# Plotting a Scatter Diagram from a Large Data Set

• AN630078
In summary: The question does not ask you to plot margarine and butter on the x-axis, it asks you to plot butter and margarine.
AN630078
Homework Statement
Hello, I have bee revising my understanding of statistics specifically bivariate data and the AQA A Level Mathematics Large Data Set. I have found the question below which I am hopelessly struggling with.
I have attached a copy of the data set here.
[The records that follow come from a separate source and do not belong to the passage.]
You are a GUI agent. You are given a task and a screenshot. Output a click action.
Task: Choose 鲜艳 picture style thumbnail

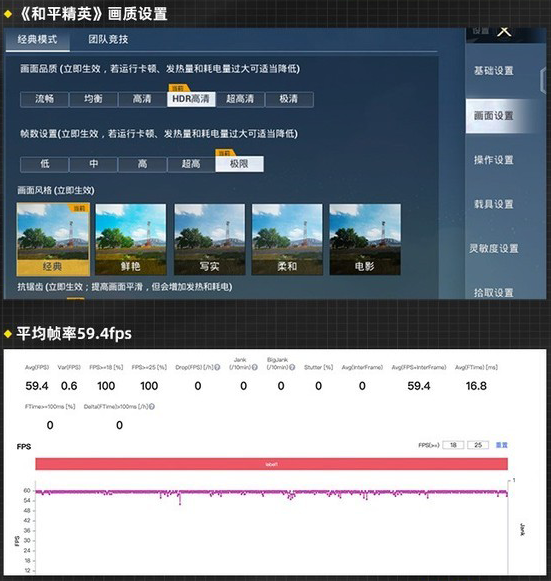[x=131, y=239]
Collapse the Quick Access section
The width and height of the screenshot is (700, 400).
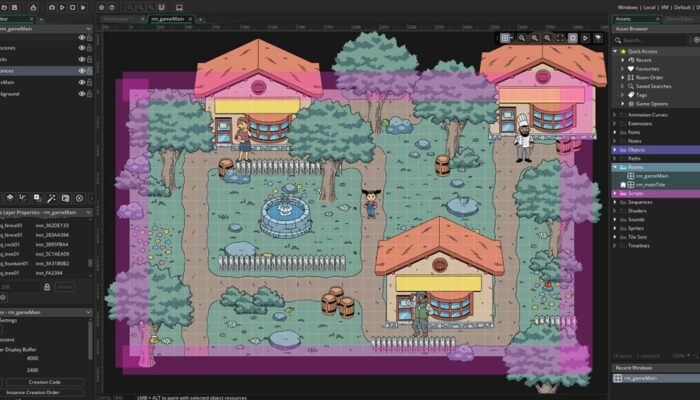click(x=615, y=50)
Using the data for the purchased quantities of food in the East Midlands from the LDS, plot a scatter diagram to investigate any correlation between purchased quantities of butter and margarine using data from 2006-2014.
Plot margarine on the x-axis. Give your conclusions, including comments on the suitability of data.
Relevant Equations
r
So I have attempted to plot the scatter diagram. My first query is does the question intend for you to include both subsets of data on one axis, (which I have plotted on the x-axis) or rather does it demand two separate diagrams to investigate if there is any correlation, or a single diagram? I understand that in a scatter diagram the independent variable is plotted on the x-axis and the dependent variable on the y-axis. Since I did not think that either purchased quantities of butter nor margarine are dependent on each other I took them both to be independent variables and plot them on the x-axis.
Moreover, I have attempted to draw regression lines for each data set (lines of best fit) to better evaluate the distribution of the data, but do not think that I have done so accurately enough.
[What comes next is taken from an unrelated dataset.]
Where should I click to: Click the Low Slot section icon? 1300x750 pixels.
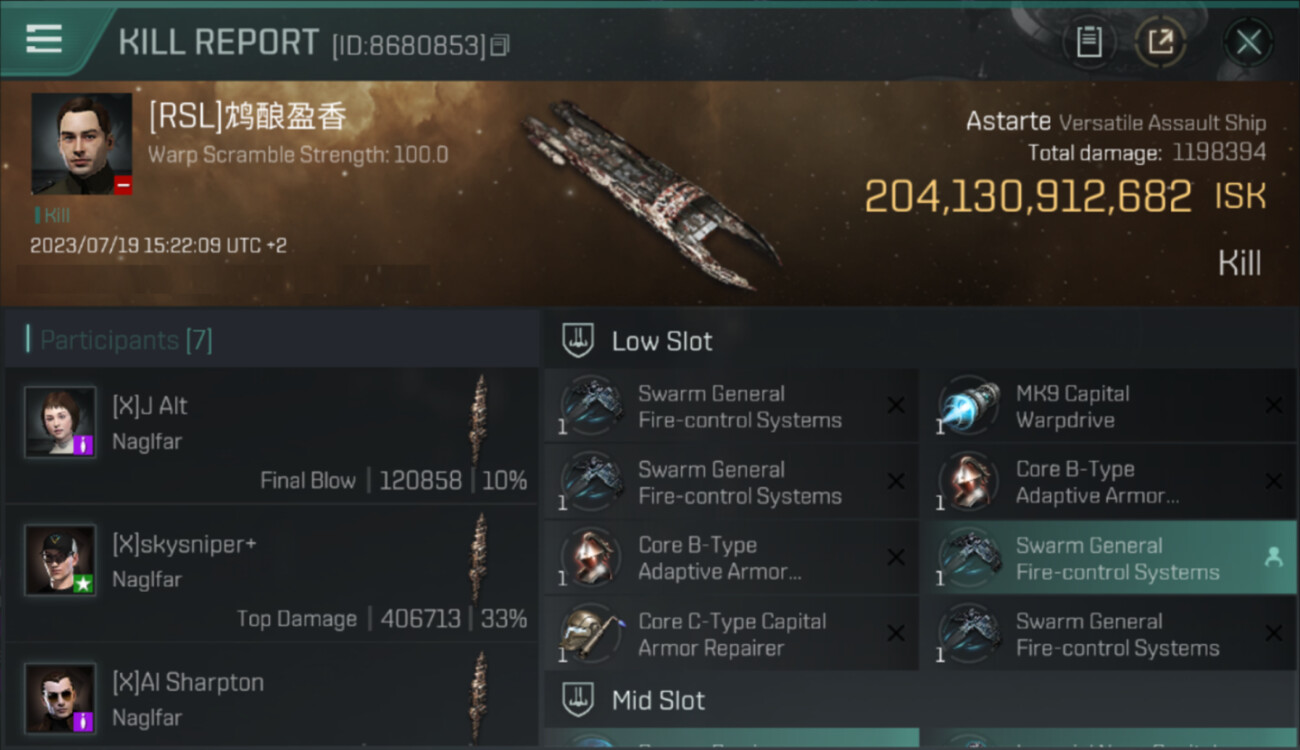(578, 341)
In the first diagram I have attached I believe that of the purchased quantities of butter the variables increase together thereby exhibiting a positive correlation, and presumably the correlation coefficient r has a positive value where r >0.
Similarly, of the purchased quantities of margarine the variables predominantly increase together and exhibit a positive correlation, however, this correlation is not as strong as for margarine and does include more outlying data points.
Moreover, the purchased quantities of butter continue to exceed that of margarine between 2006-2014 although there is a notable decline in the purchase of butter in 2009.
In terms of the suitability of the data, I believe that it is an extensive sample as it is divided among the regions of the UK and further collected to calculate an average for the purchased quantities per week, which is a very regular basis as opposed to say a month or year. The data extends from 2006-2014 which is a moderate time period to evaluate any changes in trend, although this could be extended from an earlier date to evaluate previous purchased quantities to broaden the data set and search for any further outliers. In this sense, the data is limited as it only concerns purchased quantities from 2006-2014 and excludes any previous or contemporary data.
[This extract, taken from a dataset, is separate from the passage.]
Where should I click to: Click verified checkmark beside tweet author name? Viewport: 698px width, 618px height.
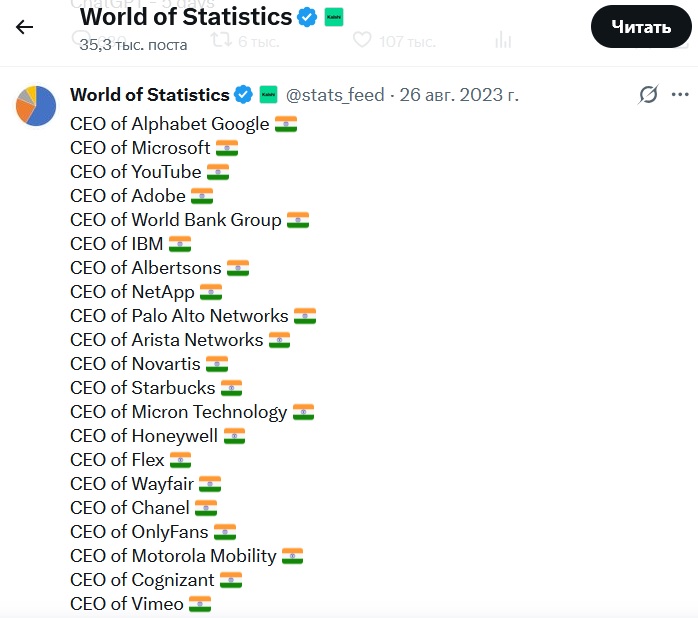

However, would I instead plot the purchased quantities of margarine on the x-axis and thus the remaining variable, the purchased quantities of butter on the y-axis since a scatter diagram intends to show each pair of data values as a single point on the graph and to exhibit the type and strength of relationship between the two variables.
I have also done so and attached the graph here. In which case, I believe that the two variables are shown to be exhibit moderate positive correlation, especially discernible for the latter three points on the diagram. However, would it be more suitable to state that as a whole the bivariate data is uncorrelated and has zero correlation, i.e. a value of 0 for the correlation coefficient r=0?

I really want to improve upon my plotting of scatter diagrams and interpretation of data. How could I correct or improve upon my answer here, clearly I am rather confused but I am trying to comprehensively evaluate the information given. I would be very grateful of any response, sorry to ask here I just do not have anyone else who can help me.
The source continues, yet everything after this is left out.